Schelling Nachlass-Edition


Liebster Bruder!

Der Herr D. Regi[erungs]Rath von Wöllwarth, welcher von hier nach München abreist, hat mir angeboten, einen Brief an Dich mitzunehmen, und ich ergreife diese Gelegenheit um so lieber, als ich mir schon täglich und stündlich vorgenommen hatte, an Dich zu schreiben, und Dich besonders wegen einer Versäumniß, welche ich mir zu Schulden habe kommen laßen, um Entschuldigung zu bitten. Du hast mir nämlich schon in Deinem vorlezten Briefe geschrieben, daß es mit Deiner Gesundheit noch immer nicht gut stehe, und Dir das verordnete Pulver nur momentane Hülfe gewähre. Ich glaubte dieß zwar, da Übel dieser Art gewöhnlich sich von längerer Zeit herschreiben, und sich auch gewöhnlich, besonders in dem Alter, in welchem Du stehst, langsamer haben, als in einem spätern. Ich hielt deßwegen eine neue Verordnung nicht für nothwendig, weil ich der Meinung war, daß Du Dich doch noch einige Zeit hindurch des Pulvers bedienen solltest, indem man sonst doch nicht gewiß wißen kann, ob es Dir nicht gründlichere Erleichterung schafft. In dem Taumel von Geschäften, in welchem ich mich nun beständig befinde, fiel mir es nun aus, Dir dieses zu schreiben, und in meinem lezten Brief, den ich Dir in einer großen Eilfertigkeit schreiben mußte, gieng es mir wieder so. Ich tröste mich über diesen Fehler mit dem Bewußtseyn, daß es gewiß nicht aus Mangel an brüderlicher Liebe geschehen ist, sondern daß es eben nur aus dem Grunde, weil ich Dir keine neue Verordnung machen wollte, mir begegnen konnte. Hast Du nun das Pulver, (wenn Du es anders nicht gantz für unpaßend halten mußt, was wohl seyn konnte, da ich doch nicht im Detail von Deinen Umständen unterrichtet bin) noch einige Zeit hindurch gebraucht, und es schafft Dir gar keine Erleichterung, so wollte ich Dir, wenn Du es wünschen solltest, eine andere Kur vorschlagen. Die Hoffnung, von der ich mich lange nicht trennen konnte, Dich bald gantz in unserer Nähe zu besitzen, und welche ich bis diesen Augenblick noch gar nicht aufgegeben habe, machte wohl auch, daß ich weniger darauf bedacht genommen habe, Dir damals sogleich wieder zu antworten, und ich bitte Dich daher recht sehr, es nicht schlimm auszulegen!

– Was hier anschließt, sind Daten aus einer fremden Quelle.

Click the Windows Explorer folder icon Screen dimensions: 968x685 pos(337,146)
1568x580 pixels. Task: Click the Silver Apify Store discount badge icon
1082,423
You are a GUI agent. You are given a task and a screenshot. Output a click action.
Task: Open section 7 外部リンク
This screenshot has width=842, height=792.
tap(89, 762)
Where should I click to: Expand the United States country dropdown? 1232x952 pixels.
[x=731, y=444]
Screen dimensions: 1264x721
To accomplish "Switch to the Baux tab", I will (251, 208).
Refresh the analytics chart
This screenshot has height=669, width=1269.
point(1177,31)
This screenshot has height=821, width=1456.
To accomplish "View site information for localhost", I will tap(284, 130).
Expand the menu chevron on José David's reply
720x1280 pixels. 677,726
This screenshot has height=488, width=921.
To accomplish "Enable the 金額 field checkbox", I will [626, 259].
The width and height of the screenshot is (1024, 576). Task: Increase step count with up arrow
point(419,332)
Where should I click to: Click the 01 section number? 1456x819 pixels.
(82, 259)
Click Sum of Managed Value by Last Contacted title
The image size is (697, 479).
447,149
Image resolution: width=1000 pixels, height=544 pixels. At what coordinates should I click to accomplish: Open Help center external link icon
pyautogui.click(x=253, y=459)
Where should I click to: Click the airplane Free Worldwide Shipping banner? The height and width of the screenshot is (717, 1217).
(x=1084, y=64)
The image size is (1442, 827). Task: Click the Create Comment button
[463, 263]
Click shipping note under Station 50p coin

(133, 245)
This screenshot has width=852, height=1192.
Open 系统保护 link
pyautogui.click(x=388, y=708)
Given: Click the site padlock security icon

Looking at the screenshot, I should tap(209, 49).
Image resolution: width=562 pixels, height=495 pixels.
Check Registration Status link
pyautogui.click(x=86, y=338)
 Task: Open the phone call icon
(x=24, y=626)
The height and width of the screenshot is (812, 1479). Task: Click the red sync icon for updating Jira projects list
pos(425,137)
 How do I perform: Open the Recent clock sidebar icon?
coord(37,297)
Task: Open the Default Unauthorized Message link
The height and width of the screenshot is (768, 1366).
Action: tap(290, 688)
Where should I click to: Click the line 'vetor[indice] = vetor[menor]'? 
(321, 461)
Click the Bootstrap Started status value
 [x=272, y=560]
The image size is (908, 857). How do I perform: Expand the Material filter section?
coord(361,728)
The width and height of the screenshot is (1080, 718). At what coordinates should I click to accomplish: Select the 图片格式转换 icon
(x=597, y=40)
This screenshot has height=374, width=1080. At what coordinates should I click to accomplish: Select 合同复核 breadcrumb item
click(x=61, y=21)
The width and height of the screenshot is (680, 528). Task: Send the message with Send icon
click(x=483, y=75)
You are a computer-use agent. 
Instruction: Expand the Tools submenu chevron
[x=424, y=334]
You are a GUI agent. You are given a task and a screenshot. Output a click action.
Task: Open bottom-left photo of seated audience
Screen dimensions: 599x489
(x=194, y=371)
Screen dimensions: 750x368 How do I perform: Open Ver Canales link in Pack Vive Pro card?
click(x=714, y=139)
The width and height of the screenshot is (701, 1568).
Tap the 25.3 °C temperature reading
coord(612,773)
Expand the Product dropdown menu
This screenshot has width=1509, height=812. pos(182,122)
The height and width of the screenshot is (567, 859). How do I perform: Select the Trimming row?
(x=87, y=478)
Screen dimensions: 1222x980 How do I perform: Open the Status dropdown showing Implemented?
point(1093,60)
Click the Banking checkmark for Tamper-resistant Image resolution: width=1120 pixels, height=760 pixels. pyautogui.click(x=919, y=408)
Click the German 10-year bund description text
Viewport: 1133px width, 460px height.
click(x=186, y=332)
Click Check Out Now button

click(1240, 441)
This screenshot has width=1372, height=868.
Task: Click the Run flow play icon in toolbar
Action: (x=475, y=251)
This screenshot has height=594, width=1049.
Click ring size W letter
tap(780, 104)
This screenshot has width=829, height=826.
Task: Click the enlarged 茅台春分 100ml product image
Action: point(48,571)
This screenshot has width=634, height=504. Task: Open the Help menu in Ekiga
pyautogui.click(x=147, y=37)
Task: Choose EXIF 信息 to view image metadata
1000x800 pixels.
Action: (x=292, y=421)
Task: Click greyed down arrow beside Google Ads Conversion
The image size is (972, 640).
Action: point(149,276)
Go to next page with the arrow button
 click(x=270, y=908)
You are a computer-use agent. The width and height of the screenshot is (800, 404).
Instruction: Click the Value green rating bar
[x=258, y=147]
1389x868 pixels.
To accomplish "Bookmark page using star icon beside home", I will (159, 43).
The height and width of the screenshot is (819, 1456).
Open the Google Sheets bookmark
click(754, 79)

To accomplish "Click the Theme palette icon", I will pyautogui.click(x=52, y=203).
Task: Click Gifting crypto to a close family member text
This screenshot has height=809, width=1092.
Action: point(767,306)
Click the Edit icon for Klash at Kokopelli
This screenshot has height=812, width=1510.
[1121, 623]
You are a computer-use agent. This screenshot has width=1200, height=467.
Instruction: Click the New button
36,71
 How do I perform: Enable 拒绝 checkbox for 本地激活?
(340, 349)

Neues weiß ich Dir von hier aus nichts zu schreiben! Herr von Wöllwarth, welcher sich in unserer LandesVersammlung sehr ausgezeichnet, und besonders die lezten Fehlgriffe derselben nicht getheilt hat, wünscht als ein alter Bekannter von Würzburg her Dich wieder zu sehen. Man sagt, er wolle eine Rechberg sich zur Frau hohlen, ich weiß aber nicht, ob etwas Wahres daran ist. Er kann Dir sagen, wie es gegenwärtig bei uns steht, und sein Umgang wird Dich intereßiren. Auf die Frage, welche ich in meinem lezten Brief in Betreff des Briefs an ### gemacht habe, hast Du mir nicht geantwortet, woraus ich schließe, daß Du keinen Schritt in Betreff deßelben für nöthig findest.

Neues giebt es in unserer Familie nichts, alle sind wohl, und die Mutter, welche diesen Abend bei uns war, läßt Dich und die lieben Deinigen mit uns herzlichst grüßen. Eine Schwester meiner Frau, die Wilhelmine ist seit einigen Tagen Braut mit dem jungen D. Reg˖[ierungs]Rath Wächter, dem Sohn des braven Geh˖[eim]Raths.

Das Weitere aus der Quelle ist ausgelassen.